We all have bad weeks or even a bad couple of weeks, but rarely do they portend the collapse of a career. While it’s far from certain, UK Prime Minister Boris Johnson might be experiencing one of those rare times that is that bad.
About two weeks ago a big story broke that a host of Johnson’s top staff and Members of Parliament (MPs) from Johnson’s Conservative—or “Tory”—Party partook in a Christmas bash last year at the Prime Minister’s residence, 10 Downing St. The event violated the Covid lockdown rules in place at that time. Damning videos surfaced featuring one prominent Tory, Jacob Rees-Mogg, joking about the illegality of the party and mocking Covid safety regulations as well as another showing one of Johnson’s staff members making light of the rule-breaking. Johnson, ever obstinate, made the mistake of denying the get-together ever happened, just before the evidence was publicly revealed. Later, he walked his assertion back with an apology.
This week, things got even worse. When Johnson sought to enact new restrictions to slow the spread of the contagious Omicron variant and promote vaccination, many of his own party’s MPs rebelled, rejecting his plans.
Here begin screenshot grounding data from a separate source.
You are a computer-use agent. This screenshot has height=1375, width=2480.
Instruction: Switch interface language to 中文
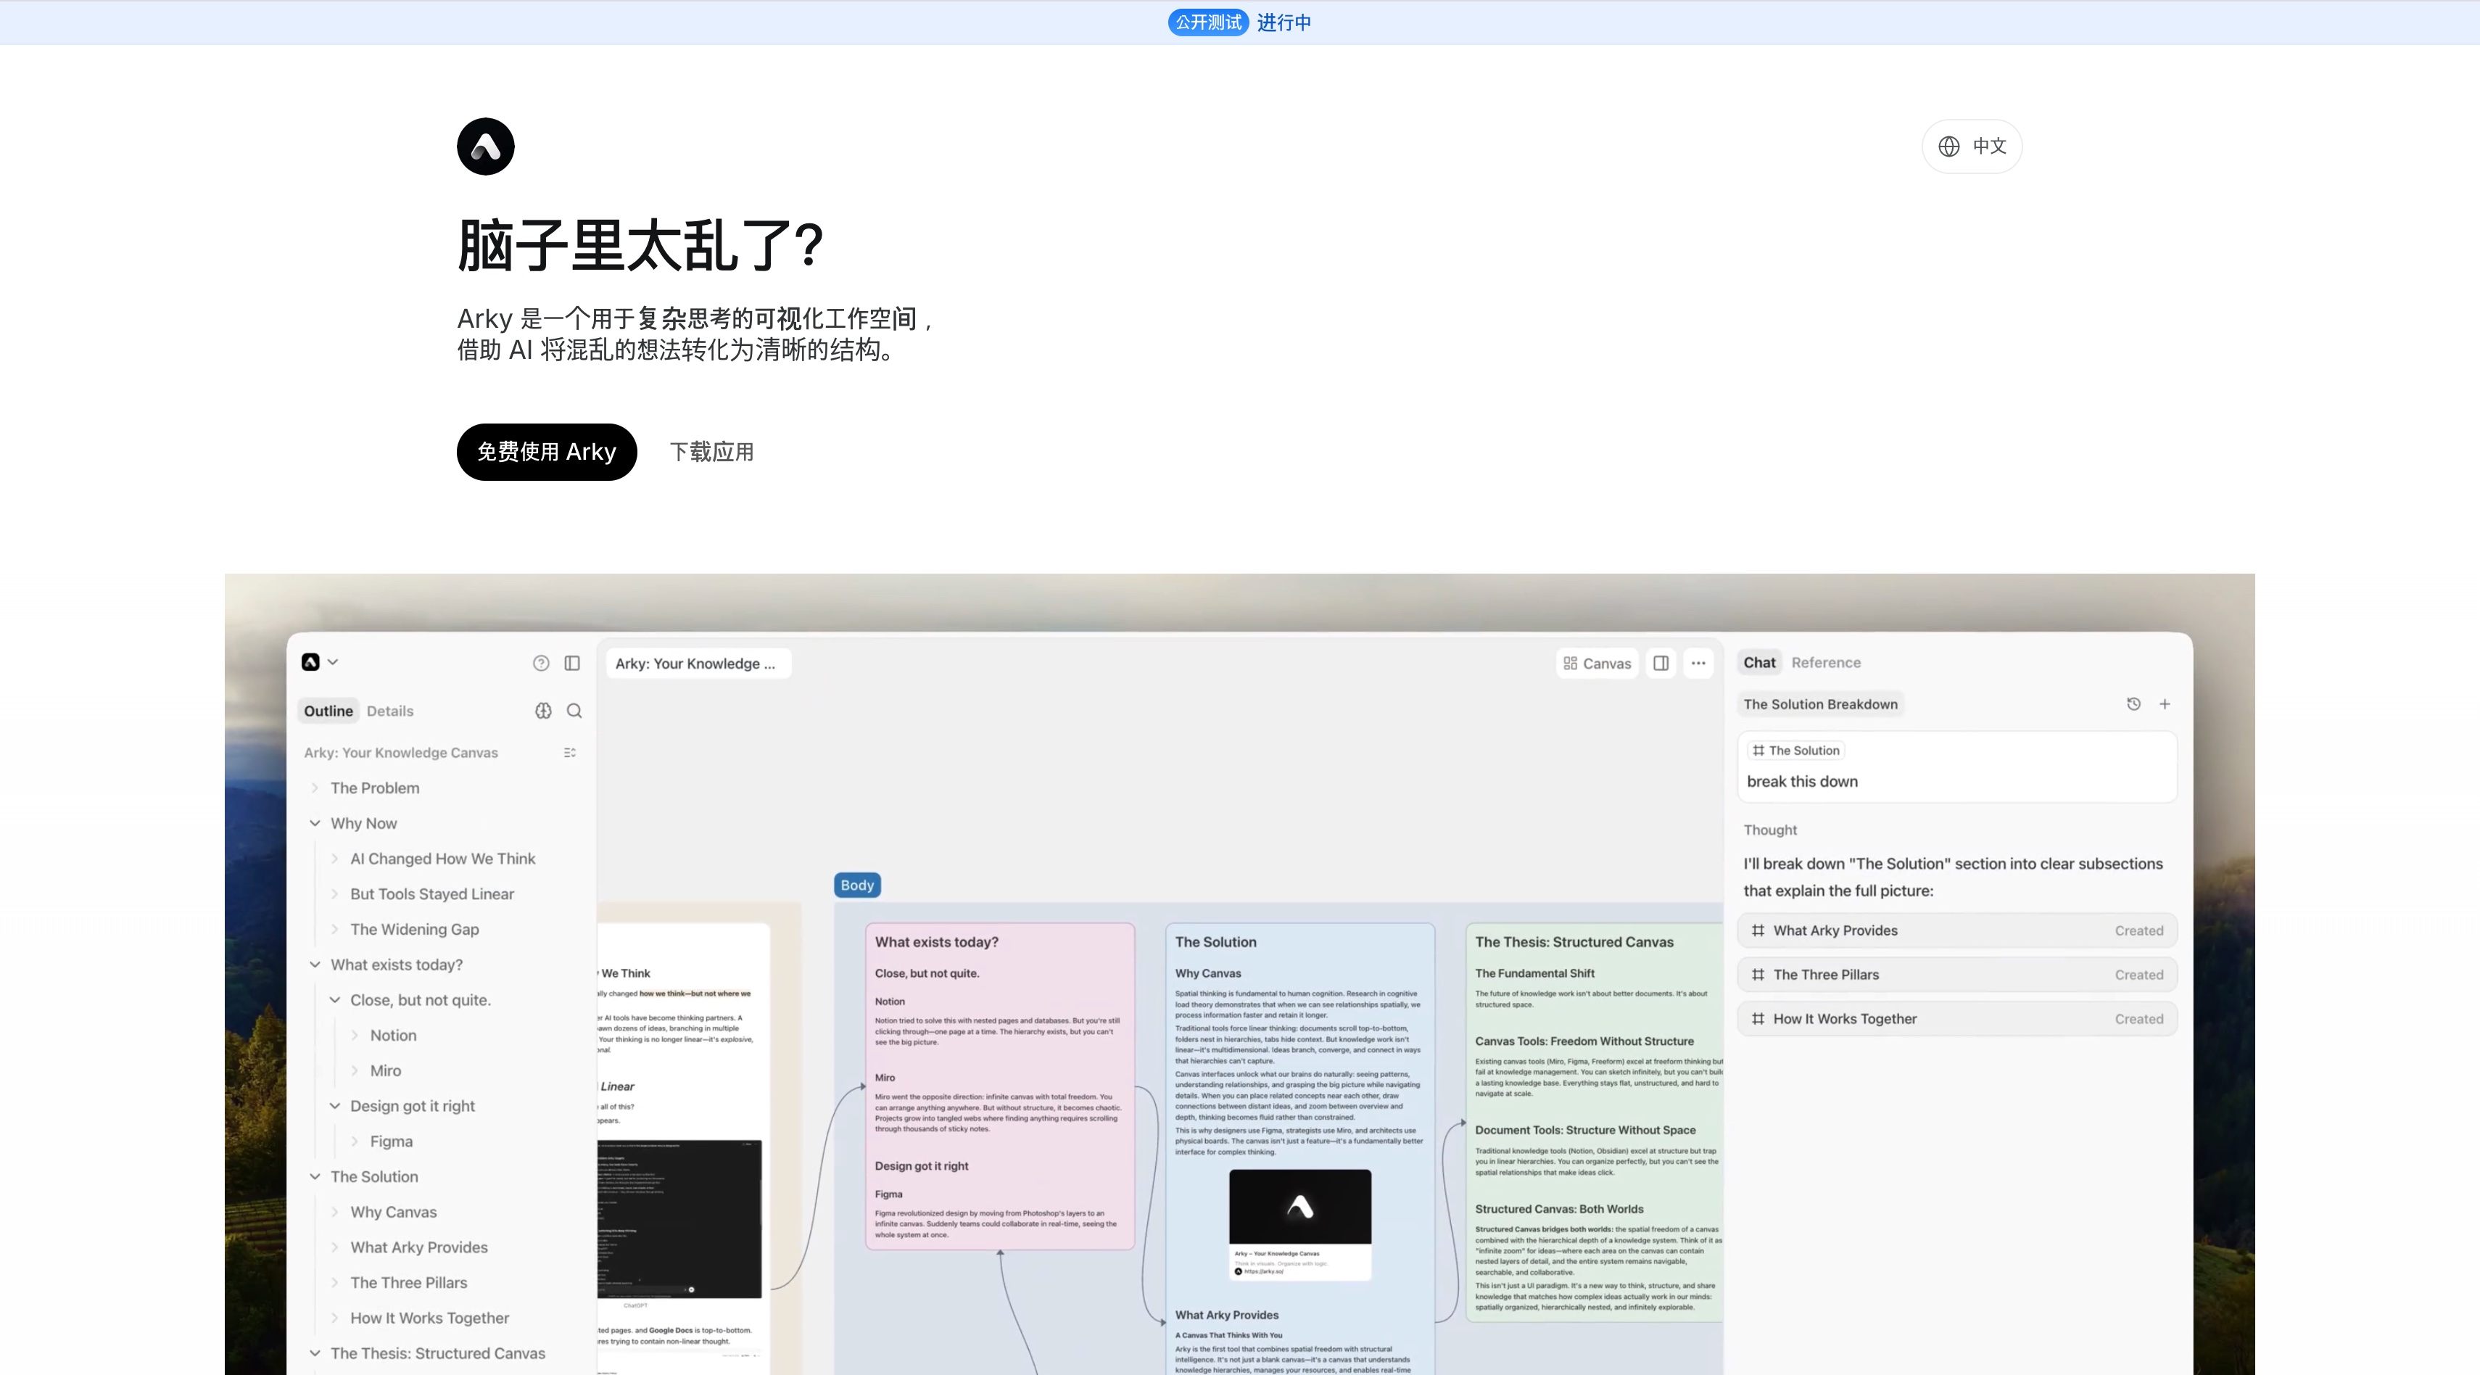[x=1990, y=145]
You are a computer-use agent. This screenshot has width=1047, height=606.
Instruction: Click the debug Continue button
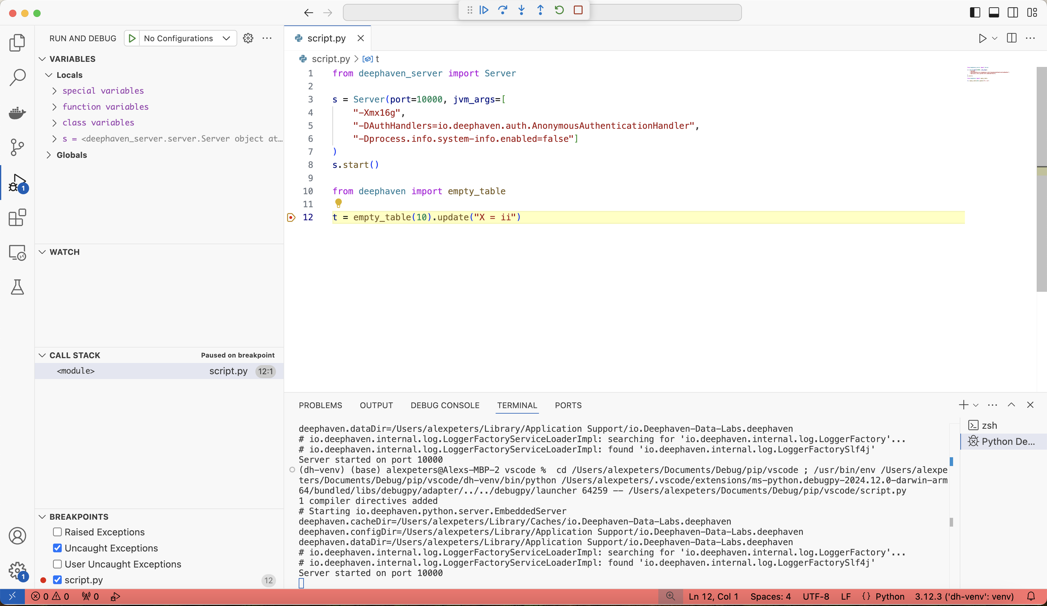coord(484,10)
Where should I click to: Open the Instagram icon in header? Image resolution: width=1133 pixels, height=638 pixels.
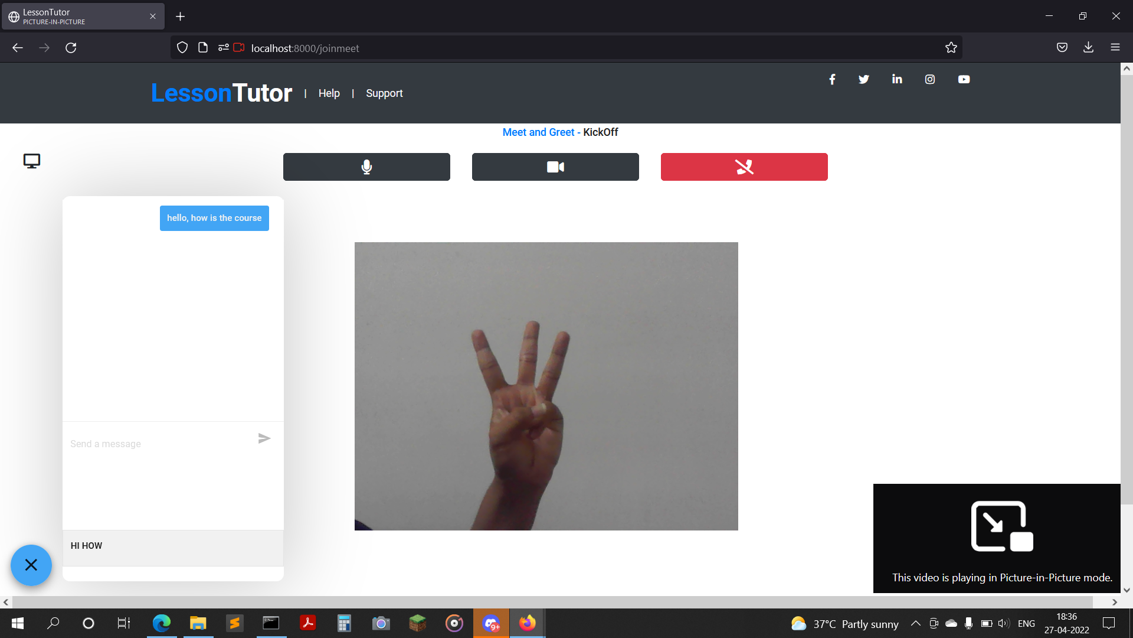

His chief Brexit negotiator, David Frost, resigned, cryptically citing concerns about this same move. All this piles on top of another scandal not long before the rest in which Johnson defended—and pursued Parliamentary rule changes to protect—one of his MPs from a corruption investigation and suspension.
As a result, Johnson’s approval has taken a nosedive. All in all, he’s having a rough week. Or…couple of weeks. Month-and-a-half. Take your pick.
For Johnson, this isn’t just bad news. It’s little secret that Johnson, who has steeped himself in the classical oratorical tradition and general general history of Winston Churchill, wishes to be a legend of similar stature to Britain’s greatest modern leader. His career ending here, in a fireball of dishonesty and farce rather than a blaze of glory, would be the worst thing imaginable.
The only problem for Johnson is that this is not all that surprising an outcome. Sure, he’s had a knack for relatability—thanks in large part to his haircut and little to his tux-spackled education at Eton and Oxford—but he’s never had much of a game plan. He seems to have thought that championing Brexit was an opportunity of similar scope to WWII in the restoration of British honour, but, despite the genuine enormity of that yet-unresolved challenge, it was Covid which actually presented the greatest chance for Johnson to secure his legacy.
Johnson’s key trouble, and why this isn’t all that shocking, is that he’s never had a clear game-plan. He promised to “level up” Britain into a global force, without much clarity as to what that meant. Years ago, he praised the mayor of the town in the movie Jaws for not closing the beaches, even though it was wrong, because it was “heroic.” And this has formed a bedrock of Johnson’s politics: to promise heroism before anything else, despite the fact that whatever is promised might be, in fact, wrong.
This is a challenging promise to uphold at any time, because life and politics demand sacrifice for reward, but that challenge has become especially difficult in the age of Covid, when very acutely painful measures become necessary to achieve any heroic outcome. Now, as Johnson has attempted to embrace those uncomfortable measures, his supporters and MPs have denied him, because that is not what he advertised.
It’s an oft-cited weakness of democracy that a politician can promise the people anything, and whoever promises the most will win, despite the fact that he may not be able to deliver. It’s worth noting that Johnson has made a career of defying the electorally impossible, but his tale—if this downturn does spell his demise in the long-term—is a cautionary one. You may be able to win elections on half-baked false promises of rose-laden meadows, but you are likely unable to win your legacy as the provider of such a golden future. Democracy, despite its flaws, does offer real opportunities to hold leadership accountable. While voters may embrace con-men from time to time, sooner or later, they tend to catch on.